Modern websites and web-based applications have a number of digital assets. These are the stylesheets, scripts and images that make up the websites you use. My website is no exception – it has 15 such assets.
These assets are stored on my hosting provider’s cloud storage system – Memstore. The platform provides a web address to download each file. The below URL downloads jQuery version 3.1.1, for example:
Memstore is a brilliant platform that offers unlimited storage using either a pay-as-you-go or pay monthly pricing model. The only downside is that the web servers are all based in the UK.
Although my servers are located in the UK, only 18% of visitors to my website in 2017 were from the UK!
If you are in the 82% of my visitors located outside the UK, your browser has to make 15+ requests across the globe to download these assets – adding significant delay whilst my website is “loaded.”
Imagine you are located in Australia. If your browser downloaded the assets from a server also located in Australia, it would only need to make one request to the UK (to get the website’s HTML.) The load time would be significantly improved.
What is this sorcery? Enter the world of Content Delivery Networks.
What are Content Delivery Networks?
Content Delivery Networks (CDN for short) are networks of servers that are run by large companies. They specialise in moving high volumes of traffic quickly. CDNs have huge amounts of bandwidth, storage capacity and processing power.
These companies have points of presence (PoPs) in most continents, so wherever your visitor is located in the world, there will be a PoP near by. CloudFront, for example, has 100 locations globally.

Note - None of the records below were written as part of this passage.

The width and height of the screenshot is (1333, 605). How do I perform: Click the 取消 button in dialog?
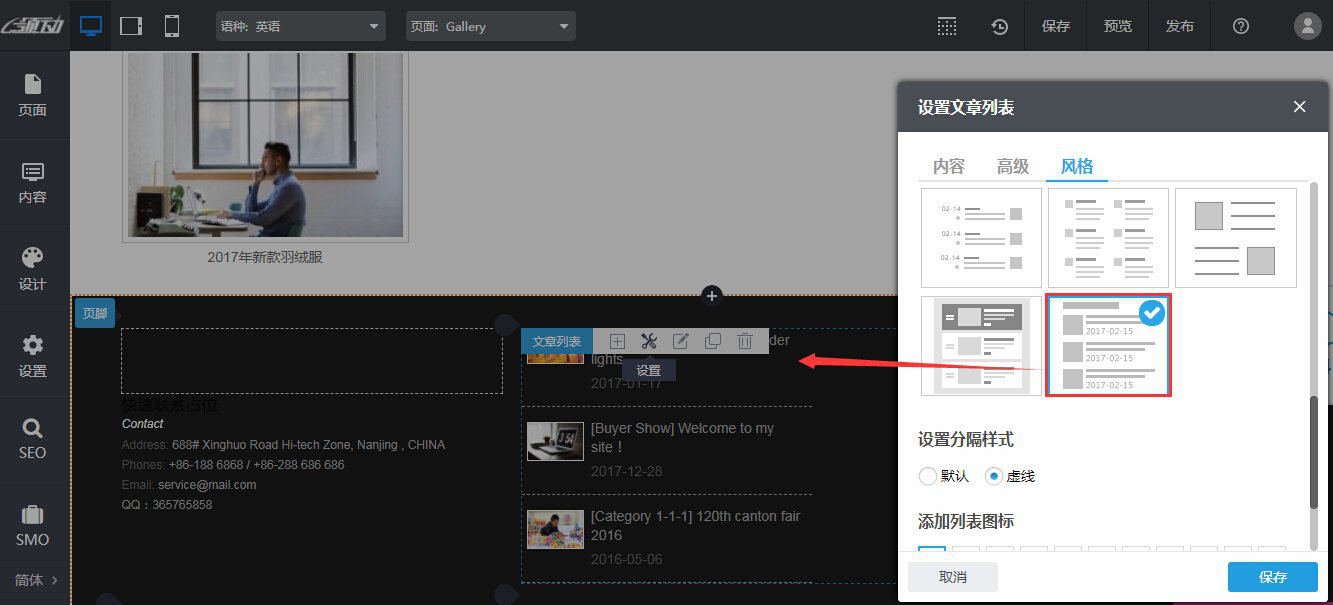(952, 577)
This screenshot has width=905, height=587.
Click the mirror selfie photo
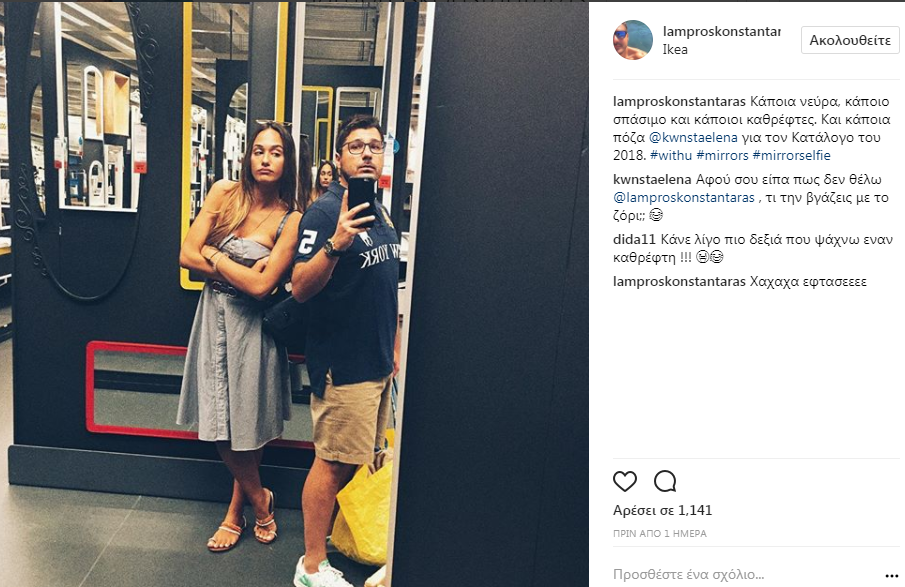point(294,294)
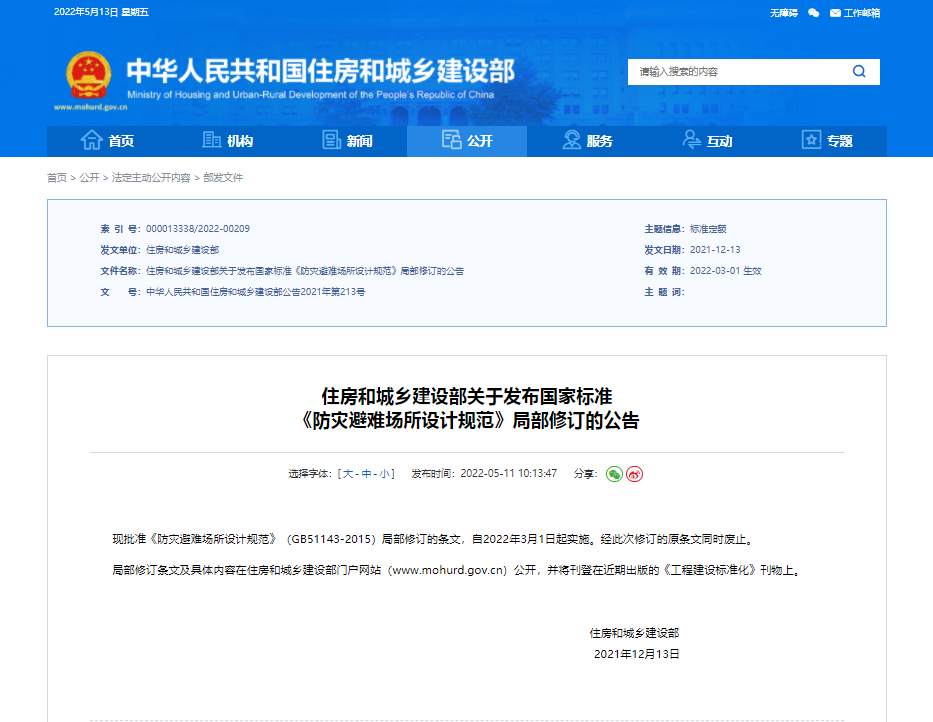Select the active 公开 navigation tab

467,141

You will likely have heard of some of the bigger players:
- CloudFront (one of the services that makes up Amazon Web Services)
- Akamai (used by Microsoft and Rackspace)
I personally chose Amazon’s CloudFront for its flexible configuration and detailed reporting, but choose what works best for you. There’s no harm in trying each of them out for a few days.
Whichever company you choose, the concept of a CDN is the same. You must change the links in your website’s HTML to instruct browsers to download the assets from the URL given by your CDN service instead of your server (in my case, Memstore.)
The image below shows the assets my website uses, loaded from Memstore (click to enlarge):
And here are the same assets after I switched on my CDN service (click to enlarge):
All CDNs require an “origin” URL. This is the original URL to your actual assets (in your HTML before switching on your CDN service.)
The first request that retrieves a file from the CDN will still make a request back to your origin to get the file. However, the CDN server (known as an “edge” server) will cache the asset. Any subsequent request to the CDN for the same file will use the cached copy. This reduces the load on your own server and the time taken to load the resource for your visitor.
Because the edge servers are physically located closer to your visitors, the assets will be downloaded much quicker. This leads to a more responsive website.
Since switching on CloudFront, I am now achieving a hit rate (items being served from CloudFront’s cache) of 88% – which is a significant reduction in requests.
After 2 weeks live in December, I’ve accrued costs of just 3 cents for CloudFront. Admittedly I don’t shift a huge amount of traffic, but this shows that the cost is negligible.